= Bio-Arte =

Mexican feminist art collective

Bio-Arte is a feminist art collective, made up of the artists Nunik Sauret, Laita, Roselle Faure, Rose Van Lengen and Guadalupe García. It was founded in September 1983, with its first exhibition taking place at the Museo Nacional de Arte during the colloquium "Bordando sobre la escritura y la cocina" (Embroidering on writing and cooking).

== Context of Emergence ==
Bio-Arte, among other contemporary Mexican art collectives, developed in the 1970s continuing into the 1980s, within a social and artistic period known as "Los grupos" or "Generación de los Grupos,” proclaiming itself the antithesis of the Ruptura movement from the 1950s.
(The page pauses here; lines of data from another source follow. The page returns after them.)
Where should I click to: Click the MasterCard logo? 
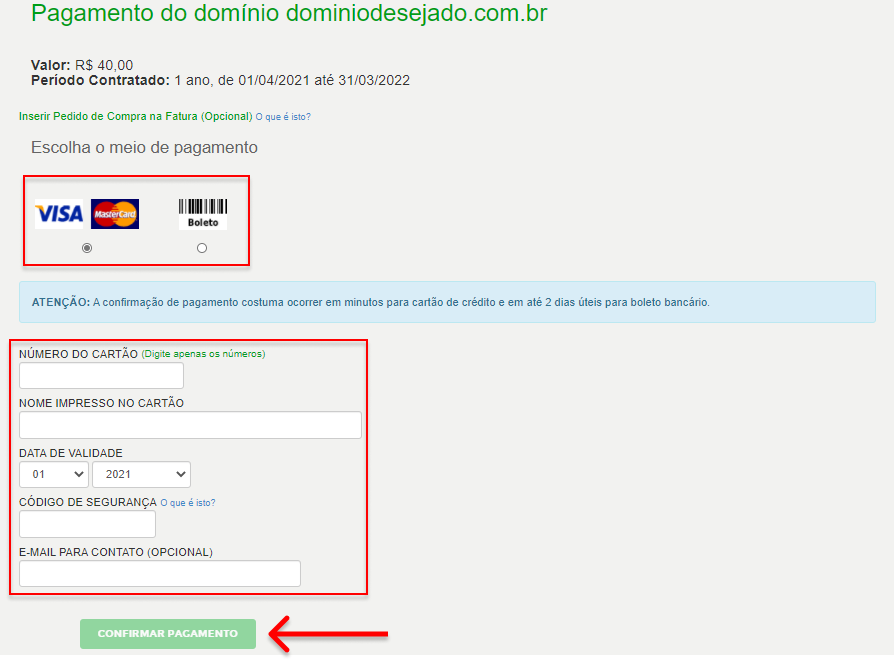(x=115, y=214)
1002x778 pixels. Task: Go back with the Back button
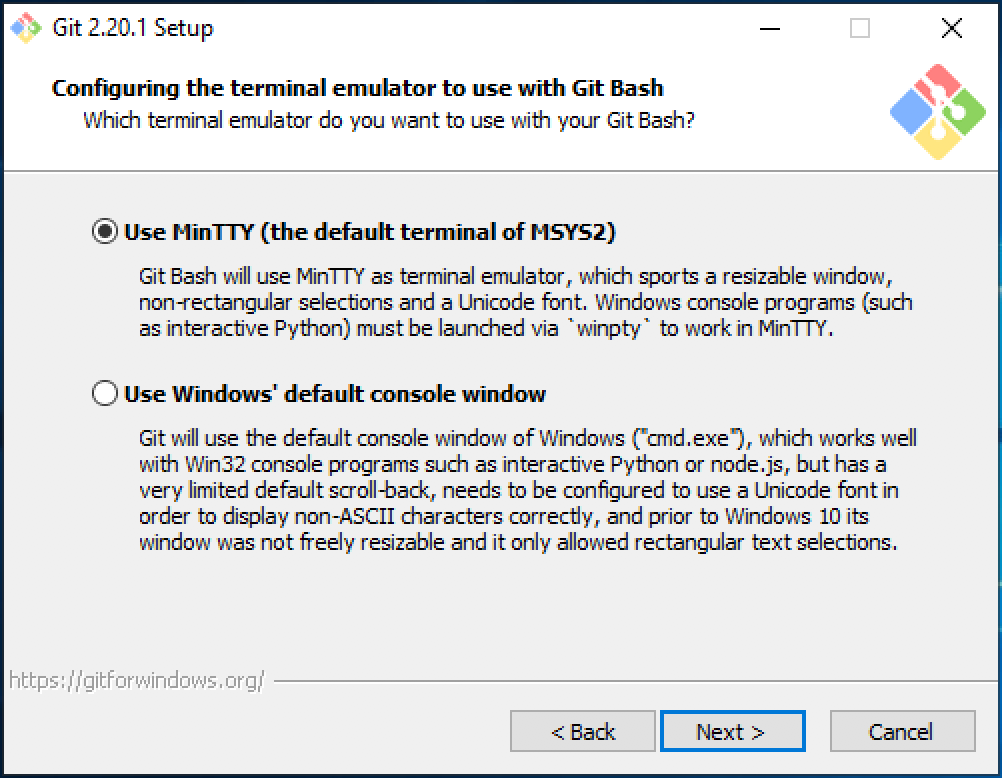click(583, 732)
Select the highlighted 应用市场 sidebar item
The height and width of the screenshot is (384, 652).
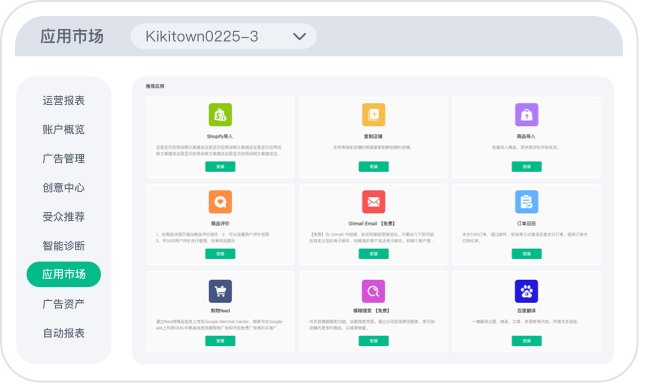tap(64, 274)
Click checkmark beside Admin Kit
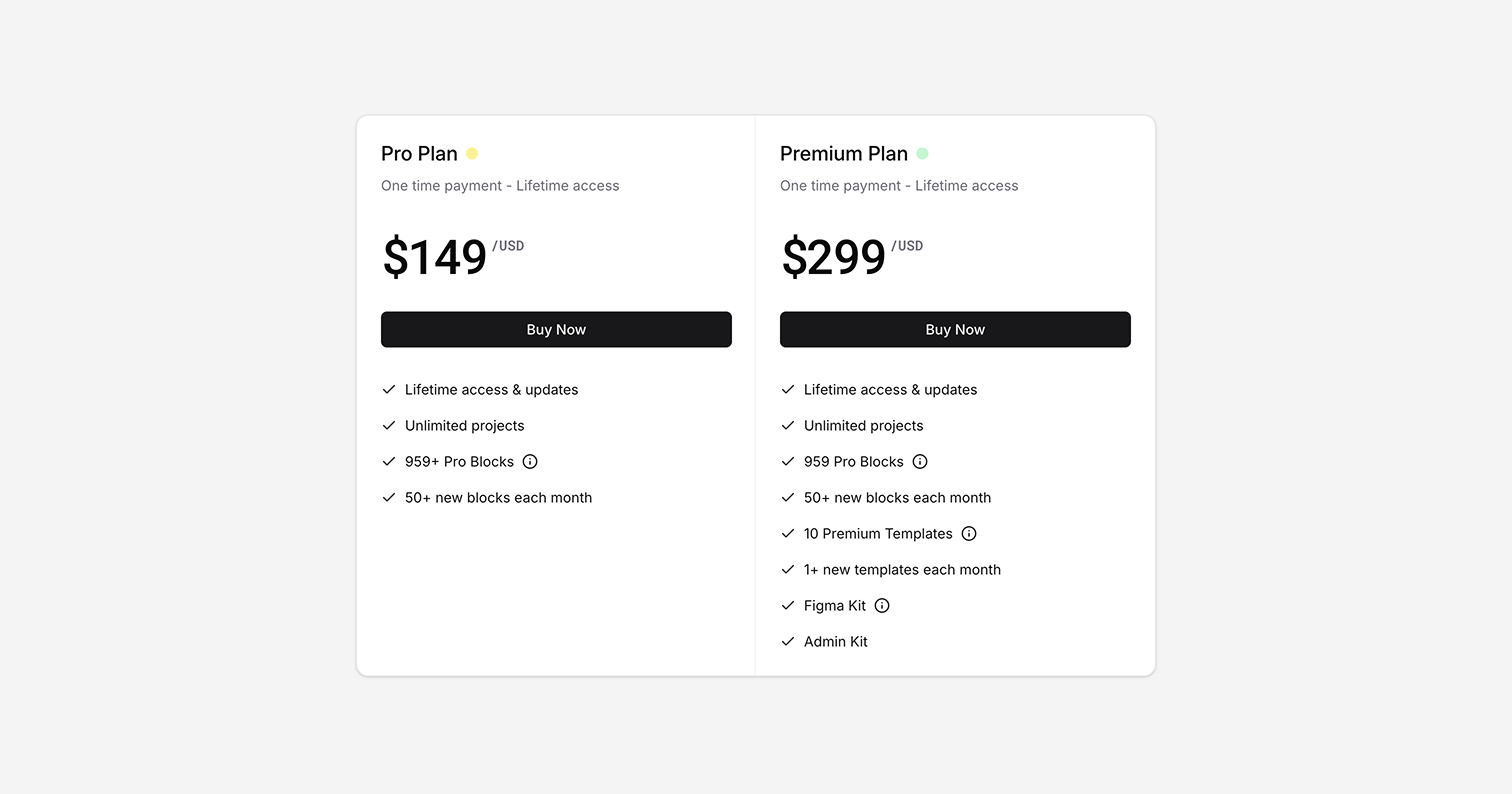The width and height of the screenshot is (1512, 794). pyautogui.click(x=788, y=642)
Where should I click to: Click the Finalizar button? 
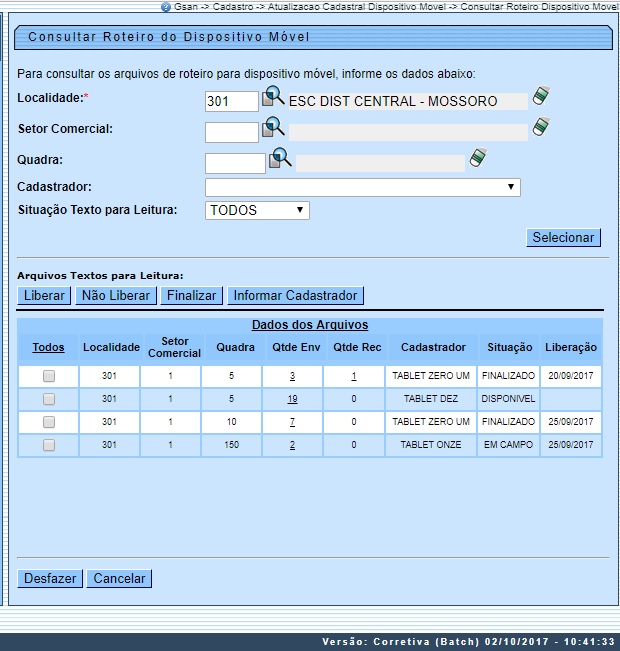click(x=192, y=295)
After 1968, some younger artists and their artistic production were characterized by a demonstration of opposition to the governmental regime and the artistic system, in an effort to make art public and liberal.

In 1977, Helen Escobedo selected various groups to represent Mexico at the X Bienal de jóvenes (X Youth Biennial) in Paris. Upon her return, the works were exhibited at the El Museo Universitario de Ciencias y Artes (UNAM), where they captured the attention of the public and other artists, who began to form groups as a form of artistic experimentation, a questioning of conventional models and a manner of forming direct relationship with the public.

== Bio-Arte ==
The groups formed in this context were interested in political issues, social issues or the artistic system. Among them, Bio-Arte emerged with two other feminist collectives emerged, although with a very brief artistic activity.
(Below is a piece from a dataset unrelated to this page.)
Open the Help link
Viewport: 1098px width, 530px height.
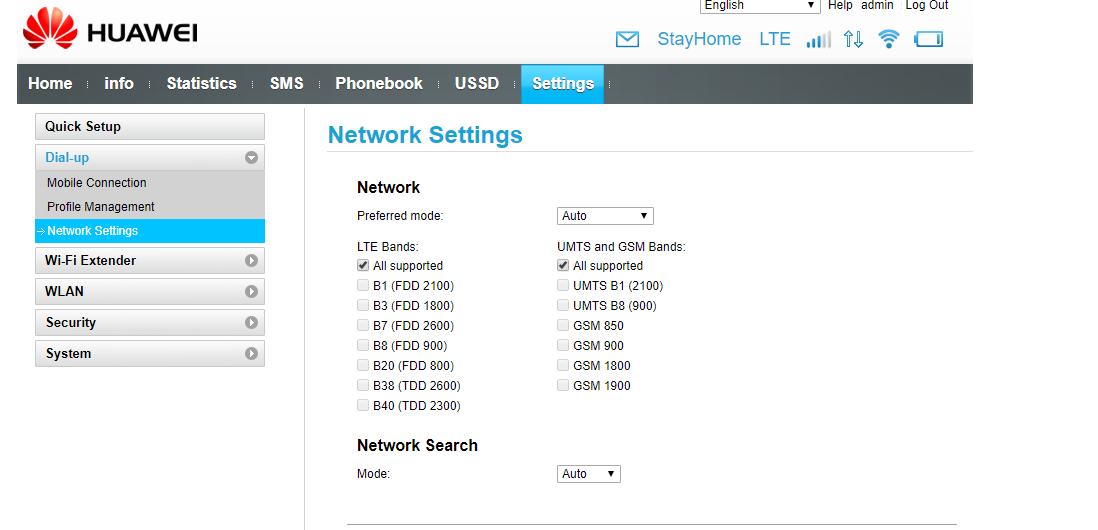pos(840,6)
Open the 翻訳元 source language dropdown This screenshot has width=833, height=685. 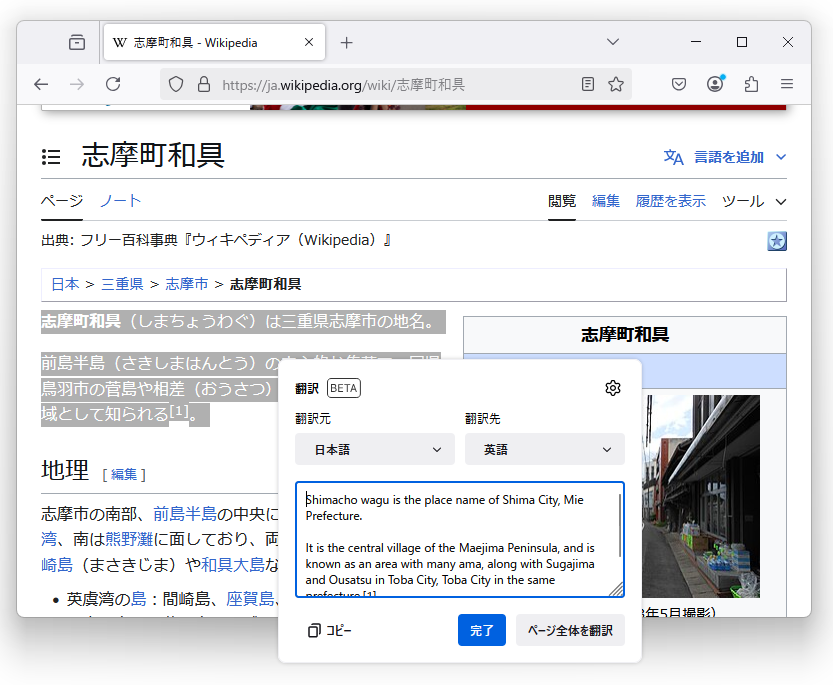pyautogui.click(x=374, y=449)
Bio-Arte was focused on political art and social changes, and they sought to address these issues from the creation of new visual languages as their artistic proposal. One of their principal themes in their action at the MUNAL was the biological metamorphoses of women.

In addition to their action at MUNAL, they carried out two more artistic actions. One in the Museum of Fine Arts of Toluca during the exhibition "Mujeres artistas-artistas mujeres" (Women artists-artists women), and in their piece "Nacida entre mujeres" (Born among women), which took place during the project  "La fiesta de XV años," a collaborative event with the other feminist groups (Polvo de Gallina negra and Tlacuilas y Retrateras).